|Last Thursday's High Country trail|
Last night I finished reading a book and turned out the light, snuggled into my nice bed and closed my eyes. (Smart Guy usually comes to bed an hour or two later.) It wasn't easy to fall into sleep, as the story in the well-written book kept intruding itself, but then I began to think about the title of this post, which usually helps me get into whatever the mood of the present moment might be. Sure enough, I realized that the need for structure in my life is on my mind.
I like to wake early and go to bed early. If I stay up until 10:00pm (like I did last night), it's rather unusual. My normal bedtime is two hours earlier than that. Sometimes I'll try to stay awake, but it's usually a lost cause, as I begin to doze in my chair. But the book was impossible to put down: Gone Girl by Gillian Flynn. It was recommended by one of my blogging friends, and it's much different from my usual fare. It's a mystery/thriller that has more twists and turns than any book I've read for awhile. It kept me awake, even though I'd had quite a full day at the Drop Zone.
My summer life and my winter life are completely different, but the structure of my days remains the same: wake early and read and comment on my favorite blogs online, then check out the news and comics I enjoy, read email and respond. By that time more than an hour has passed. I get out of bed, dress for the day, and head to the kitchen to make breakfast. By the time I leave the house to catch the bus (at 7:05am), I've been awake for two hours. At this time of year, the walk to the bus is really pleasant, birds singing away, a few people sleepily heading into their own days, and it feels good to walk at a brisk pace for a half mile to the bus stop. I see the same people there every day, and they see me. We sometimes chat for a bit.
When I get off the bus at the downtown station, my coffee shop is just a half block away. My fisherman friend Gene is usually already there, but while we enjoy our lattes, little Leo and his dad and a couple other friends usually arrive. I miss all of them when they are not around. Gene will leave in a week for his summer fishing hiatus in Alaska. He and his crew will be gone for six weeks or so, depending on how the fishing goes. I'll miss him while he's gone, but I will also reap the benefits of some great sockeye salmon when he returns.
Then I head to the Y at around 8:30am for my 9:00 class. I see the same people every day, and even if I only nod a greeting, we are all part of each other's daily lives. This time of year, everyone is lightly dressed and smiles are the most common expression I see. In the winter, we are huddled into our coats and hurrying from place to place, trying to stay warm and dry.
After my workout and shower, I head back to the bus to my home.

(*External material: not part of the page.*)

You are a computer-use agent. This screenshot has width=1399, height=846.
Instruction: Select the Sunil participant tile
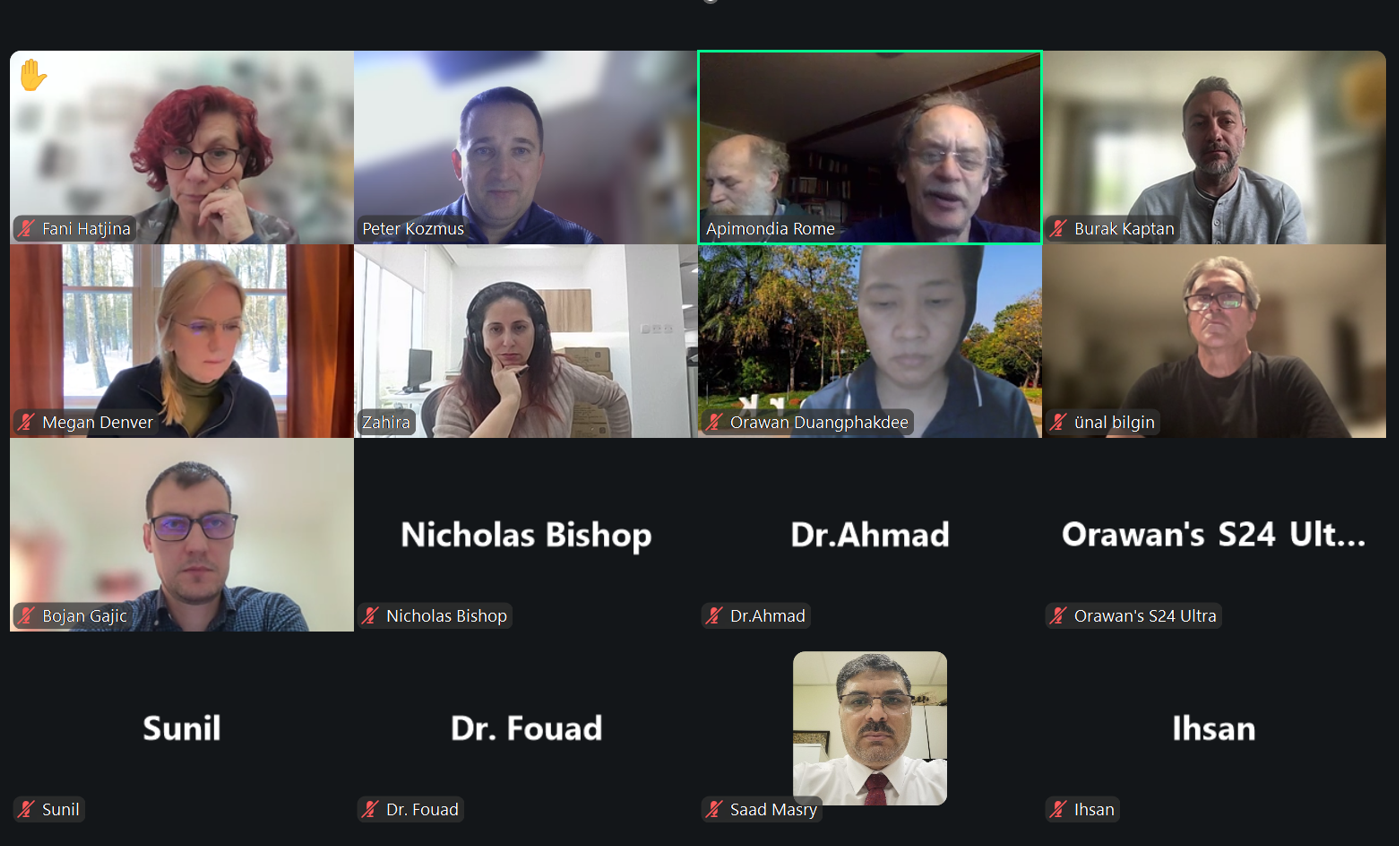tap(182, 728)
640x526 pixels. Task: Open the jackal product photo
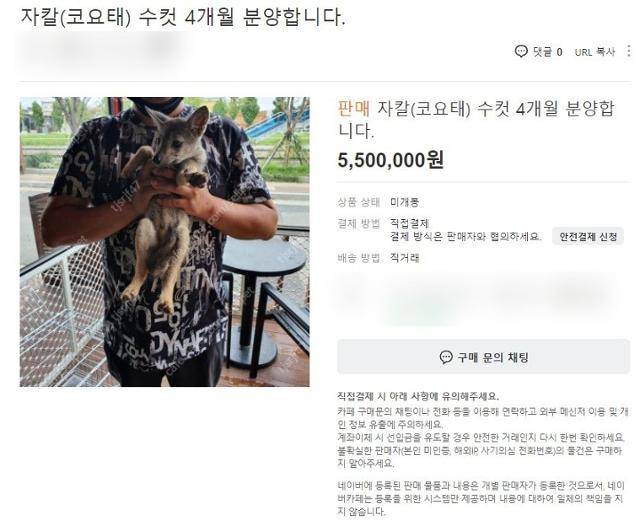164,242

I see different people on the way back; we all know and recognize each other. It's nice to be part of a community. Once I'm home, I usually spend some time catching up with Smart Guy, and I fix my lunch from the wonderful ingredients that he prepared earlier.
Then comes the part of my day that varies depending on what needs to be done: garden, laundry, shopping, reading, visiting the library, appointments, whatever. Sometimes we might go out together, but it's more usual for us to follow our own pursuits. In the evening, though, we are usually watching our favorite TV shows together or spending some time just hanging out.

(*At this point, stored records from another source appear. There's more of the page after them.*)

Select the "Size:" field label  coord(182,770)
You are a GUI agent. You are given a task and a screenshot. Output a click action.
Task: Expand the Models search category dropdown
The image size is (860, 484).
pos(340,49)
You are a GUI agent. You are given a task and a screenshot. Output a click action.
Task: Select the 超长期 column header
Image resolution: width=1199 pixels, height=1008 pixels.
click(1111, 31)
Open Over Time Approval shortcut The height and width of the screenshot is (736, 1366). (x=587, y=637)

On Thursdays I go hiking with the Senior Trailblazers, and on the weekend, my routine varies depending on the weather and time of year. Yesterday I drove down to Snohomish and enjoyed playing in the air with my friends. I didn't stay late, though, and headed home with plenty of daylight left. However, I buried my nose in the book and was pretty much stuck there until I finished it and was released.
And here I am, finishing up my post, thinking ahead to the day's activities. I need to harvest some strawberries and check on the progress of my garden, and I'm thinking of going for a nice walk around Lake Padden for my daily exercise. The weather has been so wonderful that it's difficult to think of being inside when I could be outdoors enjoying it. So far the temperature has been in the low 70s, perfect!
Although there is nobody telling me how to live my life, or that I must rise early and head out the door, it's through the structure of my day that I find enjoyment and stability. It's probably a holdover from the years of working. I was always the first one at the office and was more productive then, before others arrived was when I was most able to concentrate. I tell people who ask that the main part of my life that has changed in retirement is that instead of having a job to structure my days, I get to choose my own path and satisfy my own needs.
I love my life. And I love my routines; my enjoyment comes from having full days with a structure to bind it all together. But that's just me. How about you?